Jake: The decider, very important. Facilitator, so one person is worrying about that and the others can focus on solving the problem. Then it’s a diverse set of folks. We want people who are really working on the problem—the engineer, the designer, the developer, the product manager, the marketer. But one thing that teams often forget to do when they’re building products is to bring in the folks on a team who have talked to customers a lot. It’s often a salesperson, customer support person, sometimes a researcher. These people have different titles and different roles, but the thing they have in common is they’re talking to customers all day and they know what kinds of things they trip up on, what they care about. When that perspective gets in the room it’s truly amazing what happens.
To use the example of Blue Bottle Coffee, which is one of the stories we tell in the book, that perspective told us that people who come into the coffee shops often don’t know which beans they want to get because they don’t know the difference between Guatemalan and Ethiopian coffee.
Nir: Who gave you that insight?
“If you’re just thinking in pixels you would have never come up with that.”
Jake: It came from the folks who actually work in the cafes. They knew that “when we’re training the baristas, we tell them they should ask how do you make coffee at home. Because if we can narrow down how they make coffee at home, we can actually recommend a bean that will taste good for that method.” I would have never guessed that.
Nir: If you’re just thinking in pixels you would have never come up with that.
Is there anything that, after writing the book, you wished you’d put in?
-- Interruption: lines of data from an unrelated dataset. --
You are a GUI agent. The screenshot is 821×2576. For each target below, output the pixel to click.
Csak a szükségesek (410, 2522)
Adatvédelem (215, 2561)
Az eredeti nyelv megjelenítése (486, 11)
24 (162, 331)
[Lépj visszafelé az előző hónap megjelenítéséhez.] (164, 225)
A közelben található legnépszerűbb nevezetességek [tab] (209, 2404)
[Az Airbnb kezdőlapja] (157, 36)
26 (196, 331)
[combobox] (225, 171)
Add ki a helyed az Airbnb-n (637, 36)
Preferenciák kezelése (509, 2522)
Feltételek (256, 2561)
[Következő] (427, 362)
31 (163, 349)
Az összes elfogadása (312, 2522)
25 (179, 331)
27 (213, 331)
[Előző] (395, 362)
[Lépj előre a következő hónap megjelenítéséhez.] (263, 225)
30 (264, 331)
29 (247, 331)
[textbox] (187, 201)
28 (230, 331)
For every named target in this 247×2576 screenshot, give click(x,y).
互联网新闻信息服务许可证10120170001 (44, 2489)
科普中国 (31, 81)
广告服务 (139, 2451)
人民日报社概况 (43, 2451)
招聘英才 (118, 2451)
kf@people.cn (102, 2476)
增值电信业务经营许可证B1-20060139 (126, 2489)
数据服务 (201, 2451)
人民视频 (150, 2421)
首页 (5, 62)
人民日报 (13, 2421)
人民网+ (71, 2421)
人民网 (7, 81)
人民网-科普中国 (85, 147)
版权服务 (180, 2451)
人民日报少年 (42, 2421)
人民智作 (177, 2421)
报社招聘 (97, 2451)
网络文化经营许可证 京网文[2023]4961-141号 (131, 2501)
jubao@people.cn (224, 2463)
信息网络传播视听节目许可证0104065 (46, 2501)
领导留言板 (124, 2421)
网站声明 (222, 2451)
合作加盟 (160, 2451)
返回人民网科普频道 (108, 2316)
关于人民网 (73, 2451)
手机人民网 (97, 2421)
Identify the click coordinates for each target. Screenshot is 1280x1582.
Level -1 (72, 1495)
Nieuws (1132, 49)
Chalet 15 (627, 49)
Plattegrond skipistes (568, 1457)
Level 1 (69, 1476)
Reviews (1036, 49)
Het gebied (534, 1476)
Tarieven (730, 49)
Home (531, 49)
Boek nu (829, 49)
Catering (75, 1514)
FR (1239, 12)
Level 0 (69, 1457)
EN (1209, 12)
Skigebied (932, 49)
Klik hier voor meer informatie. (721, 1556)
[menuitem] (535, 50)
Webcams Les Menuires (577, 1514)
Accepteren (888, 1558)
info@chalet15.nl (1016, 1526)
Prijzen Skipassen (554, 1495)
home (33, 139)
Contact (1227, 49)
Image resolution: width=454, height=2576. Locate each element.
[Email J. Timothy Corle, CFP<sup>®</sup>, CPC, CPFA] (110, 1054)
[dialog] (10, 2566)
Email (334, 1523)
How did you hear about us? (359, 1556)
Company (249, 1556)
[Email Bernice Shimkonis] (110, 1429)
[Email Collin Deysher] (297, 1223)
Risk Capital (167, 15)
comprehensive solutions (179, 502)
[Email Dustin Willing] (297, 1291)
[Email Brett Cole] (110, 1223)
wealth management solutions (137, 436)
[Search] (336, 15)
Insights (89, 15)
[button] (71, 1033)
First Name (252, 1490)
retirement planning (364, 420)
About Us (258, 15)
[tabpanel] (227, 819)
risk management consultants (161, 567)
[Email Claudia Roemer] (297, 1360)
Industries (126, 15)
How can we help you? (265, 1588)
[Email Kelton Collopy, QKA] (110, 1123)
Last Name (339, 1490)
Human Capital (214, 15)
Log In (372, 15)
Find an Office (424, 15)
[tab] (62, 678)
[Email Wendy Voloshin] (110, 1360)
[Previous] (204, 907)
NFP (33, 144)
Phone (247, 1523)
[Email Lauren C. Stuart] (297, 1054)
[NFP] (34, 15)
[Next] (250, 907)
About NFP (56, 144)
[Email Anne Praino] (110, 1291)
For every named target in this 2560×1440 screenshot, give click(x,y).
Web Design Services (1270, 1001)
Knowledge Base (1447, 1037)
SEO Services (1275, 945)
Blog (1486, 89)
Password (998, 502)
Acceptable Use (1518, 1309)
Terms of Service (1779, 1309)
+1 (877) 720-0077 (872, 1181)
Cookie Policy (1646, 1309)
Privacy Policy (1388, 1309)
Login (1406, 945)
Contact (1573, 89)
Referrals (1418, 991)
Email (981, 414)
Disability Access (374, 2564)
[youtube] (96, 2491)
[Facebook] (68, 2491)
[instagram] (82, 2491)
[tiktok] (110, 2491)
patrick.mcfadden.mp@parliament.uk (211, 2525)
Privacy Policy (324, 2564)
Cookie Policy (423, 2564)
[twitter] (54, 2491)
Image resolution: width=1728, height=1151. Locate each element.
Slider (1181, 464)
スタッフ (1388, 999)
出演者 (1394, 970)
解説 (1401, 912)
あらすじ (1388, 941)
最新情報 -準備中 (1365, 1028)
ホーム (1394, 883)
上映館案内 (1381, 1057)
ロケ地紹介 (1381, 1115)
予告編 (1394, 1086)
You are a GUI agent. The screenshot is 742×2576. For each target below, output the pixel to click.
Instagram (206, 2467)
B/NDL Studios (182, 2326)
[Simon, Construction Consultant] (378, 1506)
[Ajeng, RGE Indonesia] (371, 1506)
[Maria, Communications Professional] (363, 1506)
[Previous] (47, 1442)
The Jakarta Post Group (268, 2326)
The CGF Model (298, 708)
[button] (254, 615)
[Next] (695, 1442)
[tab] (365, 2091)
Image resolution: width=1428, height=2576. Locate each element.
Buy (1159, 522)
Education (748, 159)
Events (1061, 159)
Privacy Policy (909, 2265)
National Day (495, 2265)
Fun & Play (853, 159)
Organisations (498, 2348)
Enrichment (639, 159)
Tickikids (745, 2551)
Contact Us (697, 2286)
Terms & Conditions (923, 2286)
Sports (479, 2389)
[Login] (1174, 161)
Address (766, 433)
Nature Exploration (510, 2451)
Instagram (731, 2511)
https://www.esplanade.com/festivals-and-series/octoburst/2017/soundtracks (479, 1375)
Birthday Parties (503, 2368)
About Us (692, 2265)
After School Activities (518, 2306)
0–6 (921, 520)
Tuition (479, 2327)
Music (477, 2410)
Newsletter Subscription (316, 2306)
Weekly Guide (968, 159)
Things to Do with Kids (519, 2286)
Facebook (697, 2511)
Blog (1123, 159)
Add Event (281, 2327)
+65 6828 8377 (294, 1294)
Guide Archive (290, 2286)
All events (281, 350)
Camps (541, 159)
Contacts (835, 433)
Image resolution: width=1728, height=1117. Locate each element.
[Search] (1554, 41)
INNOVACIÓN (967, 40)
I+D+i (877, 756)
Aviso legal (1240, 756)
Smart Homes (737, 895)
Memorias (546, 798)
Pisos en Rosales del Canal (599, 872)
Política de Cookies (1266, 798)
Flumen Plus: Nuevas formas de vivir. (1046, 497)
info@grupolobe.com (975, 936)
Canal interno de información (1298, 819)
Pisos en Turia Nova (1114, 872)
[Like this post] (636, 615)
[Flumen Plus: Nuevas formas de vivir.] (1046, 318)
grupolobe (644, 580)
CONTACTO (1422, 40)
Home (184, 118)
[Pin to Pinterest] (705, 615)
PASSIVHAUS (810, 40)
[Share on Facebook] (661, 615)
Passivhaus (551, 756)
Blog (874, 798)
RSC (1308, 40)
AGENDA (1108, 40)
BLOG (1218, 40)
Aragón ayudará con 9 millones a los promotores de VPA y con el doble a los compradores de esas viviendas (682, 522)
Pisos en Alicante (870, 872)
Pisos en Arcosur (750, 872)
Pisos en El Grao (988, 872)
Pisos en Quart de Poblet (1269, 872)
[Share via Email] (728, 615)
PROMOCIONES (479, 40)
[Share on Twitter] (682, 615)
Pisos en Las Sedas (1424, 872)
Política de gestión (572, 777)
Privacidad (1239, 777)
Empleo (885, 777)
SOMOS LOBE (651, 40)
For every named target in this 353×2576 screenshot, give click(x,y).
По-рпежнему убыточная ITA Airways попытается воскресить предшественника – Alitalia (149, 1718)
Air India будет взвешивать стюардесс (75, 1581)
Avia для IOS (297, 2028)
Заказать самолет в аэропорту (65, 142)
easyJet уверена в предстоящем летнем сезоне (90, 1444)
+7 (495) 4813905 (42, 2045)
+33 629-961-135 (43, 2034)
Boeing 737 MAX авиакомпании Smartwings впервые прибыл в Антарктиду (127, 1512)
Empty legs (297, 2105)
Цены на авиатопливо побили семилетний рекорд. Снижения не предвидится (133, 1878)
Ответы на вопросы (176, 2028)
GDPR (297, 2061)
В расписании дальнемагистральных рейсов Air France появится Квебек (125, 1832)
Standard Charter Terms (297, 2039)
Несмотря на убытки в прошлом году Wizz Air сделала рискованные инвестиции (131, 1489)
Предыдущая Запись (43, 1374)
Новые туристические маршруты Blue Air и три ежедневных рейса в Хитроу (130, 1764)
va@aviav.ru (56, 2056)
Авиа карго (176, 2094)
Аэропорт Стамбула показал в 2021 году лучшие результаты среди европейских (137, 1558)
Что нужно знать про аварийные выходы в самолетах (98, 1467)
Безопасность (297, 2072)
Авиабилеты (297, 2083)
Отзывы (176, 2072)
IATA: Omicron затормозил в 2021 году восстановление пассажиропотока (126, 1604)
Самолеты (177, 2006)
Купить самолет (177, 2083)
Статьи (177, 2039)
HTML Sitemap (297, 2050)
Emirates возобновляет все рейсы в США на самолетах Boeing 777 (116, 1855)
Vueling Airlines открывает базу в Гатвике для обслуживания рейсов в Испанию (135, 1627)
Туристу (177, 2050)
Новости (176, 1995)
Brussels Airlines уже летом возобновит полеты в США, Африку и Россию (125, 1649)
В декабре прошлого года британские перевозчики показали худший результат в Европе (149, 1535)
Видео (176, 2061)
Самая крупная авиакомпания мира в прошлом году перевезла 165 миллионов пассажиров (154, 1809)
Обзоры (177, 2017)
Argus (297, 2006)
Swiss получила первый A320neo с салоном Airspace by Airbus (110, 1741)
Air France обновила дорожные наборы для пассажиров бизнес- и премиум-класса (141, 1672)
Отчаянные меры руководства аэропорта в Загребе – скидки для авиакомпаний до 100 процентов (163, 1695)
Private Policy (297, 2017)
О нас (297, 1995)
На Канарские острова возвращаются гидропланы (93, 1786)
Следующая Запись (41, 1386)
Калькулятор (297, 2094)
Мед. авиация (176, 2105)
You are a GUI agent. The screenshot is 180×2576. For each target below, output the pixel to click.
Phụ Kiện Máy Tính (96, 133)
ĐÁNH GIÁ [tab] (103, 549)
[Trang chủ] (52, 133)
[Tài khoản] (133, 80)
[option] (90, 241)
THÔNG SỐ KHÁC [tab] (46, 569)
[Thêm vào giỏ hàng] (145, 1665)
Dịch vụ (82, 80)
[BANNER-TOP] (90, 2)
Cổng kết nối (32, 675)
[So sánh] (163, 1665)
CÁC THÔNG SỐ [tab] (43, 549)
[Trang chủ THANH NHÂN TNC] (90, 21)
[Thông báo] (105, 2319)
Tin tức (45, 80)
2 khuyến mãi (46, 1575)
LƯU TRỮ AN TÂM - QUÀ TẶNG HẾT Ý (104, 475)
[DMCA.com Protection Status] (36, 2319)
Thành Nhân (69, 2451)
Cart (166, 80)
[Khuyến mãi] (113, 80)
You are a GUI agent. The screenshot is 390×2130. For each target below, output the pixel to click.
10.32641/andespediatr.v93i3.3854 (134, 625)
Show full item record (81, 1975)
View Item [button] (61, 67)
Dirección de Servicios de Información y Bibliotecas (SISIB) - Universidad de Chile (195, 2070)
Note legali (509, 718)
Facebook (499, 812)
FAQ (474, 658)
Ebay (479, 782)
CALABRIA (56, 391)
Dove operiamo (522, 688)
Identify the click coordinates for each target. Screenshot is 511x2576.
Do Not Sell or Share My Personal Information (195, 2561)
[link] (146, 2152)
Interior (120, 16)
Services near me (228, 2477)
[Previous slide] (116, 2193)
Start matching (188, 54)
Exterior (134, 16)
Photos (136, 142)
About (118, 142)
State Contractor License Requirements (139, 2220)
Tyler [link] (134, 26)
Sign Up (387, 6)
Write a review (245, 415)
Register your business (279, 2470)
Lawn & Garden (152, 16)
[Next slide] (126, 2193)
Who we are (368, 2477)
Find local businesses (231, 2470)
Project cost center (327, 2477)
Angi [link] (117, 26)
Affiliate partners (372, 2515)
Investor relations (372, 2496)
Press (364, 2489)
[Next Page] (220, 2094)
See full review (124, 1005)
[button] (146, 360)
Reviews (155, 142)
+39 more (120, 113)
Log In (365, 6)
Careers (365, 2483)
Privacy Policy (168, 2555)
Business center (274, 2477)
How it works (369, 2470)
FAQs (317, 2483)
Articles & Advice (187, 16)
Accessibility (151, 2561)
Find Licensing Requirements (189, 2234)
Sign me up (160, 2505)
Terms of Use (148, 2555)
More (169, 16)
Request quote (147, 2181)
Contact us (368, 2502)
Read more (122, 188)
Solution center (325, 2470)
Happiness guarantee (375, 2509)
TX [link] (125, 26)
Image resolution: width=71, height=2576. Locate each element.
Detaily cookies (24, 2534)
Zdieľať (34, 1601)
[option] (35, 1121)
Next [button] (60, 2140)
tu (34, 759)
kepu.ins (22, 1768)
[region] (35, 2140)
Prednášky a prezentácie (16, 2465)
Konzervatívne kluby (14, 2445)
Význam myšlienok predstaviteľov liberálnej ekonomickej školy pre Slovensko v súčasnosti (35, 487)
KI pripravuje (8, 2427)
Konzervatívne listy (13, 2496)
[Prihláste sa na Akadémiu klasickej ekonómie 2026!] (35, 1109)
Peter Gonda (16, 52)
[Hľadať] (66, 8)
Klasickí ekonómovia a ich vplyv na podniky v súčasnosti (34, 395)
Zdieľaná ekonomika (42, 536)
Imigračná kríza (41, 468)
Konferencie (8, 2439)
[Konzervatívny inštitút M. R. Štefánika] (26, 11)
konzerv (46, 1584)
Jake: Over the last few months, the focus has been on the end of the day on Friday. You’ve been watching these customer interviews, how do you make sense of what you see? We’ve been trying to come up with a a worksheet that people can use to make notes and focus on the big questions. I don’t think we’ve nailed it yet but there will definitely be a forthcoming post and maybe a worksheet that people download. Our hope is that the book is evergreen enough that we can continue helping people do it.